Maud Gourdon
Maud Gourdon practice comes from a background in line drawing and illustration but for several years now text and language has become the dominant part of her work - generating and working with text and word play across the different languages which surround her in her daily life. Over the past few years, her practice has evolved from a fascination for language as an inexhaustible material of transmutation — from the spoken word to its graphic representation, subsequent readings and potential meanings — to a reflection on using language for creating visual and spatial narratives. These narratives take the form of installations composed of publications, texts, drawings and sculptures.
Gourdon's clear-line drawings, drawn in the style of popular images such as comic strips, illuminated manuscript, decorative patterns, logotypes and explanatory schemes, can be read very easily but always convey a certain unease. The images slide with humor and lightness from one meaning to another, forever held in tension between different interpretations. She explores this space of ambiguity and immiscibility in order to develop new narrative strategies.
Gourdon applies a similar process to spoken and written language.

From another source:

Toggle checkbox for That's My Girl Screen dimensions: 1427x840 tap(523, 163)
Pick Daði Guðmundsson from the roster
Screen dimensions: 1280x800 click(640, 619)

She likes to play with the confusion and collision of sounds and meanings — which harbor her fascination for language — in order to generate idiosyncratic universes.
Conceptually, Gourdon's installations always result from intimate stories and objects that she wraps into wordplay, line-play and multiple forms. Her investigation is coursing through history and traditions searching for possible connections — through analogy, homophony, homography, coincidence, slip of the pen or tongue — in order to gather materials to create present day fictions. This way to draw connections is for her a model of story telling.